Many of the columns show the same information in different ways. If a column only exists due to visual differences in how it presents the data, it's redundant when it comes to searching.
There's never going to be a column to display every possible piece of information. Only the columns people have actually asked for and/or that seemed useful to the developers are present. If you think a particular column is missing, just send in a feature request.
What are we supposed to do about that? Not have columns that may confuse people, even though other people have asked for them?
Note that "Size on Disk" is part of the standard Windows property dialogs and has been since Win95, I think.
Sorry but, with the Size columns, I really don't think the difference is that hard to work out, and if it is you just turn the different Size columns on and see what you get. I honestly don't see what the big deal is here, and you haven't suggested how it could be improved either.
Let's see, what could the KB and MB mean in the context of sizes? Maybe "Auto" is confusing, until you turn the column on and see what it does compared to the others. Sorry but it doesn't seem confusing to me. A little playing with the program and it is easily discoverable what the size columns do. If it wasn't we'd have lots of questions at the forum, surely.
Just turn the column on and it is obvious. What else can we do? ...This is getting ridiculous.

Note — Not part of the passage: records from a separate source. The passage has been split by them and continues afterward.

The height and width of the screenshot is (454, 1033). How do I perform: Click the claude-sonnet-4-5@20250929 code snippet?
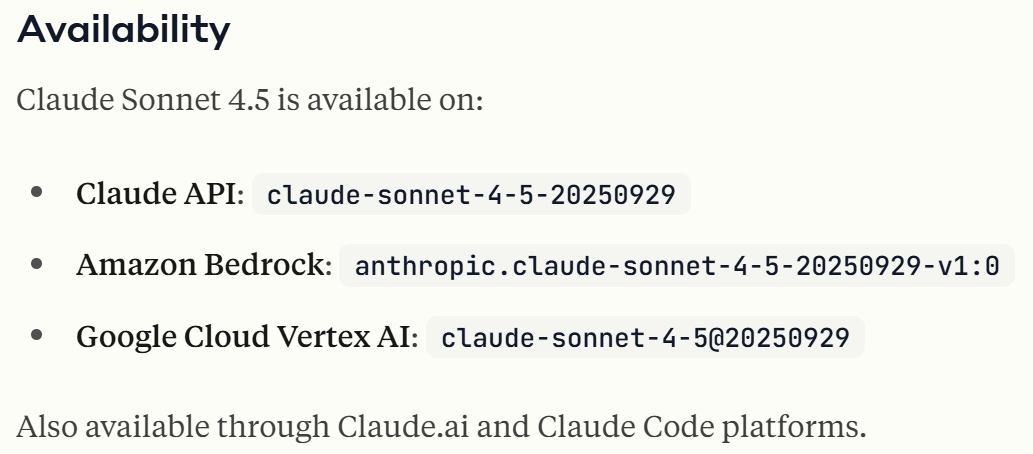pos(645,338)
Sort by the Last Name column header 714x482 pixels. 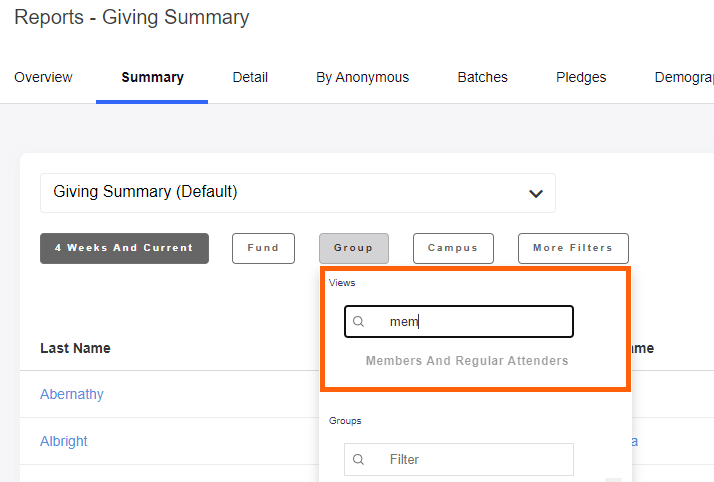point(75,348)
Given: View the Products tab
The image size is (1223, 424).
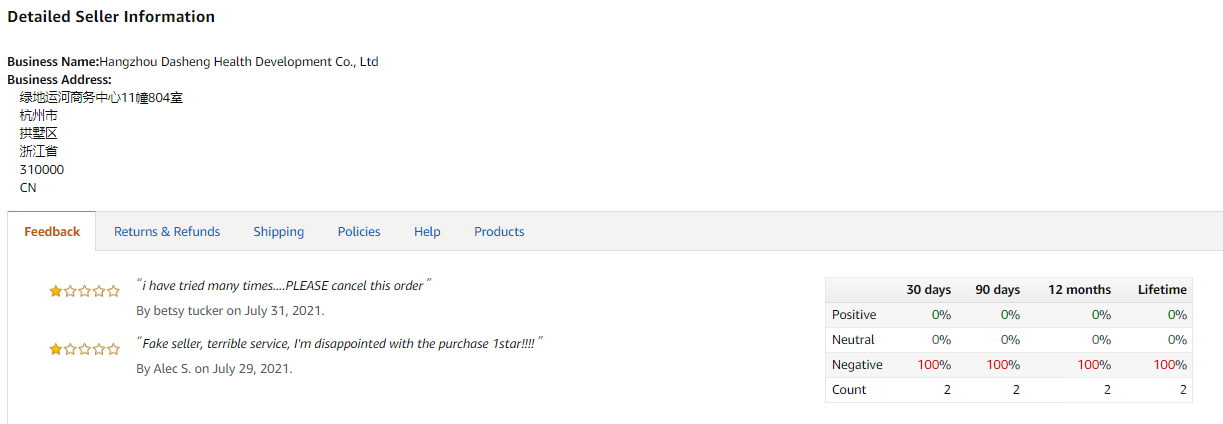Looking at the screenshot, I should click(499, 232).
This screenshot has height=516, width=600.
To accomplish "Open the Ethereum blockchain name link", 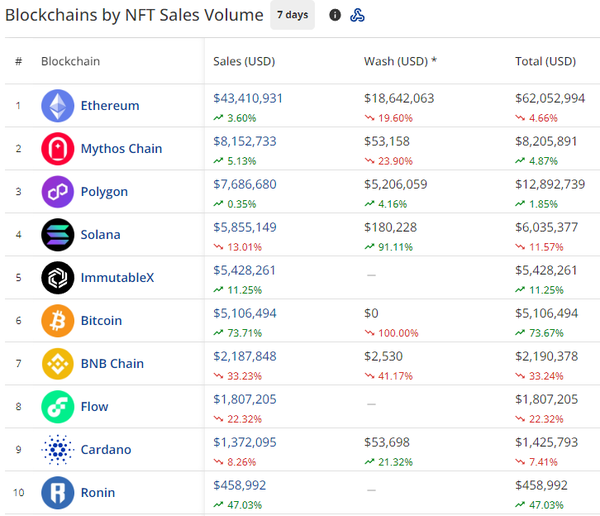I will (110, 106).
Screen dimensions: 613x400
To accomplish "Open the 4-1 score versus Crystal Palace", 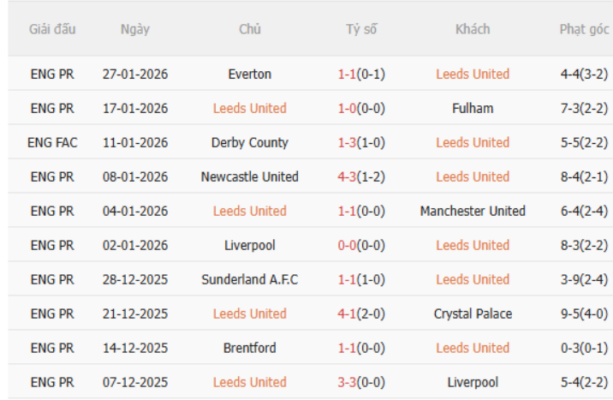I will click(x=349, y=314).

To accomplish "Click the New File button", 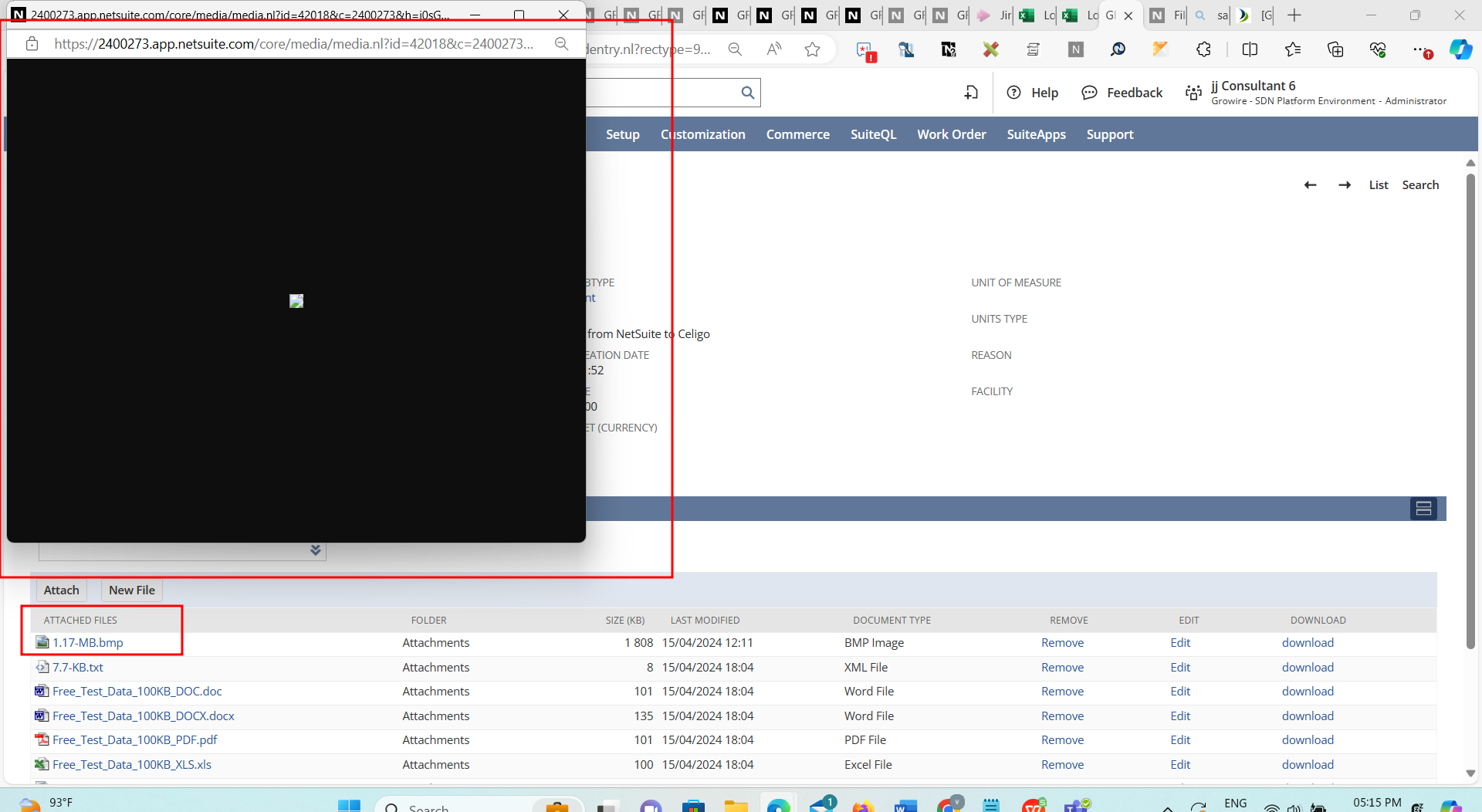I will (x=131, y=590).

I've never used it myself but I'll take a wild guess and say it tells you whether or not the movie file has a flag that tells movie players to repeat the movie when it reaches the end.
Ah! The crux of the issue: Opus displays a bunch of columns other people wanted and asked for a long time ago, but not the column that you asked for recently.
If you want a column for File Type Groups, send GPSoftware a feature request.
Would you be happy with someone who didn't use File Type Groups at all complaining about the existence of a File Type Group column because he didn't use/need/understand the concept and wanted some other column (which nobody had asked for before) instead?
The various size and movie columns (or whatever) were not put there to spite people looking for a File Type Group column...
Sorry but in a powerful, complex, open-ended piece of software, some features are going to be hidden unless you read parts of the manual (or pick them up from a tutorial or forum post, etc.). For people who don't read the page explaining Opus's wildcard syntax, there are plenty of other ways to achieve similar things, so it's not exactly making the program unusable.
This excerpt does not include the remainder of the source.